After using movie stars and politicians to create a buzz for ObamaKare, Obama’s goofs try their hand at direct fabrication themselves.
Chad Henderson is the media’s poster boy for Obamacare. Reporters struggled this week to find individuals who said they had been able to enroll in one of the law’s 36 federally run health-insurance exchanges.
That changed yesterday, when they found Henderson, a 21-year-old student and part-time child-care worker who lives in Georgia and says that he successfully enrolled himself and his father Bill in insurance plans via the online exchange administered at healthcare.gov.
But in an exclusive phone interview this morning with Reason, Chad’s father Bill contradicted virtually every major detail of the story the media can’t get enough of.

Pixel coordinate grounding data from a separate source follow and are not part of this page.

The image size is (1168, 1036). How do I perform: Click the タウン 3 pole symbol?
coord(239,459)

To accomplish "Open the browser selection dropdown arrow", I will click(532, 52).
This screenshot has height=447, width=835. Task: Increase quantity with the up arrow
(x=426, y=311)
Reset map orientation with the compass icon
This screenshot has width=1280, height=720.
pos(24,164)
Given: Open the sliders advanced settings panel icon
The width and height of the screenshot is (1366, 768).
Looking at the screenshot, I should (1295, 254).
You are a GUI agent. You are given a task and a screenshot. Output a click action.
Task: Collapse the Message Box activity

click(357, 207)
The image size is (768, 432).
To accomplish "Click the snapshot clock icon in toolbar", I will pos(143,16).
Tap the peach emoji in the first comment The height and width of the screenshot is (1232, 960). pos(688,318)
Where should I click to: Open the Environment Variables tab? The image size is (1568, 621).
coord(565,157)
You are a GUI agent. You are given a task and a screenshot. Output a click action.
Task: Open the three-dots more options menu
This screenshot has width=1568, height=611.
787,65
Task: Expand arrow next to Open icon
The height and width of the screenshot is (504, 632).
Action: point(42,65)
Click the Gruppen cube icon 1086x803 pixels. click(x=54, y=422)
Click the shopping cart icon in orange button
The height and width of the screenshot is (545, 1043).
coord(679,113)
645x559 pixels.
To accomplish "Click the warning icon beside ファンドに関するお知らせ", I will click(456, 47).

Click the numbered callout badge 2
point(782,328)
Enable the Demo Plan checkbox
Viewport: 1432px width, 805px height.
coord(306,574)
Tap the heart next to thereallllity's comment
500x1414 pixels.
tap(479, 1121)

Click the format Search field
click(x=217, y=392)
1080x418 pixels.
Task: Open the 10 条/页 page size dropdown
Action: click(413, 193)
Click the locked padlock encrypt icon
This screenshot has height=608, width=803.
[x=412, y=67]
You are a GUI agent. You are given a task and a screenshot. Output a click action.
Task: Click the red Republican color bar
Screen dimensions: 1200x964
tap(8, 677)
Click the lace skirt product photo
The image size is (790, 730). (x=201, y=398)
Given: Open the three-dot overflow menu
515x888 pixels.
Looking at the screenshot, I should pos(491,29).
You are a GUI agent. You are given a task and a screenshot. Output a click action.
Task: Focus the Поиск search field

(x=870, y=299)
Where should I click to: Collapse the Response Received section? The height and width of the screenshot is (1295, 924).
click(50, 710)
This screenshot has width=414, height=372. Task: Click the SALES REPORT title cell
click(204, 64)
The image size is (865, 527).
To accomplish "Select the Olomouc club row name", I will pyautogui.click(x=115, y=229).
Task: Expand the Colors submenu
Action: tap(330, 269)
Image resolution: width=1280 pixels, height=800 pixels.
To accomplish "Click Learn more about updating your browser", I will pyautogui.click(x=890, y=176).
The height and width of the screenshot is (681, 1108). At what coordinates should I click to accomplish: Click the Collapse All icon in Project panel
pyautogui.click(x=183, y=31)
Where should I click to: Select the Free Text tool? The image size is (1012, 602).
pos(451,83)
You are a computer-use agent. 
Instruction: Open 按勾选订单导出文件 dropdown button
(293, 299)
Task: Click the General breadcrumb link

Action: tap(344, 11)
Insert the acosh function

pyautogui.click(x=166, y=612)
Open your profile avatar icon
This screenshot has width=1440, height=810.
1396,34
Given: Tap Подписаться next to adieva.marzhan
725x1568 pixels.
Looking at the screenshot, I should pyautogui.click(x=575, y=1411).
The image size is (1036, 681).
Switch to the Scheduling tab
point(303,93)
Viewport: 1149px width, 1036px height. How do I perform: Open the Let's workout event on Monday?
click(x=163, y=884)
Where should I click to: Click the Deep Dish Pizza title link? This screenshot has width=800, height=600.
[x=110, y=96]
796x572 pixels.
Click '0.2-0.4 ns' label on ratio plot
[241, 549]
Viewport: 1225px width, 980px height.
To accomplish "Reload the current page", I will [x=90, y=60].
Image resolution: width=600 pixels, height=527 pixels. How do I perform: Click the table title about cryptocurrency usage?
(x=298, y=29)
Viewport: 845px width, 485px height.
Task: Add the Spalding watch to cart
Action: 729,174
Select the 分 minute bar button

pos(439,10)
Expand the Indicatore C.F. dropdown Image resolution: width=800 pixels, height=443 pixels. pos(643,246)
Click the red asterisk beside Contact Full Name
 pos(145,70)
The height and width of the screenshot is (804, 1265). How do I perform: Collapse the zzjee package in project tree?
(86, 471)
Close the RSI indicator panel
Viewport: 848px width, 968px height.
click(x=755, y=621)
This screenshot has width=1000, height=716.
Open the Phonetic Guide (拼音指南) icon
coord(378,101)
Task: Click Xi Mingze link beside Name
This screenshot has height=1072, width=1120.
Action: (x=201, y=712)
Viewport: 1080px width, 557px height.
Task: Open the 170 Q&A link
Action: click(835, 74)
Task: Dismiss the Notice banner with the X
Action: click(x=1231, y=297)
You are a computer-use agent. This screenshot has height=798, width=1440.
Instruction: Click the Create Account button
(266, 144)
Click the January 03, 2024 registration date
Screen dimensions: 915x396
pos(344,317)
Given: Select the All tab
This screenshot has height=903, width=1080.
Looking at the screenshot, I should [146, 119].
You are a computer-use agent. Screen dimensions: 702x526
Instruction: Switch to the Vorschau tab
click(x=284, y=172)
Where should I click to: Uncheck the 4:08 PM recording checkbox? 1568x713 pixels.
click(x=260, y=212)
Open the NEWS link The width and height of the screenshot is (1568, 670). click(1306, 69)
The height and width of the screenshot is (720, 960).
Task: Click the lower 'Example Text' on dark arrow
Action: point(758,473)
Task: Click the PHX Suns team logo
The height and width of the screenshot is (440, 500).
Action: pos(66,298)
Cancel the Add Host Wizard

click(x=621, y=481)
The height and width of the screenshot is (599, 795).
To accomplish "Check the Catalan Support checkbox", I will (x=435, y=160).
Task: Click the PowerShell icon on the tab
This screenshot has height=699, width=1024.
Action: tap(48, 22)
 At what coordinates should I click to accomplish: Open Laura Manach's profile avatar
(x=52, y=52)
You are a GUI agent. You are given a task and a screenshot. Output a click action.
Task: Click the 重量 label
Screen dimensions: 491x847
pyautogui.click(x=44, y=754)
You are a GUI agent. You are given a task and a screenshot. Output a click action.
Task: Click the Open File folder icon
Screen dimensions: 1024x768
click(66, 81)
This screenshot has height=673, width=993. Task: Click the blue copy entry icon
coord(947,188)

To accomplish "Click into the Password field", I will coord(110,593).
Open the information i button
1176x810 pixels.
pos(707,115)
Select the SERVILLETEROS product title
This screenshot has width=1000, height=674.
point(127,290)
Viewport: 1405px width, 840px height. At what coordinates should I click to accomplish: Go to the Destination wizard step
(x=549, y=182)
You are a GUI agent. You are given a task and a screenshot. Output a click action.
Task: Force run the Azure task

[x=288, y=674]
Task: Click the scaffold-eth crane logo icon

Doesn’t it seem strangely suspicious that the man who considers this program the crowning – indeed the only-accomplishment of his administration has to sell it to the public by using empty-headed celebrities and made-up “buyers”? It’s almost as if the grand scheme has no merits that would justify an effective, fact-based sales program and instead has to be foisted by bamboozlement on a gullible public.
If you don’t have steak, sell the sizzle. This is all reminiscent of the Hero’s of the Proletariat the Soviet Union used to discover on the assembly line and use to inspire the workers of the world. North Korea still uses the technique and now, apparently, so do we.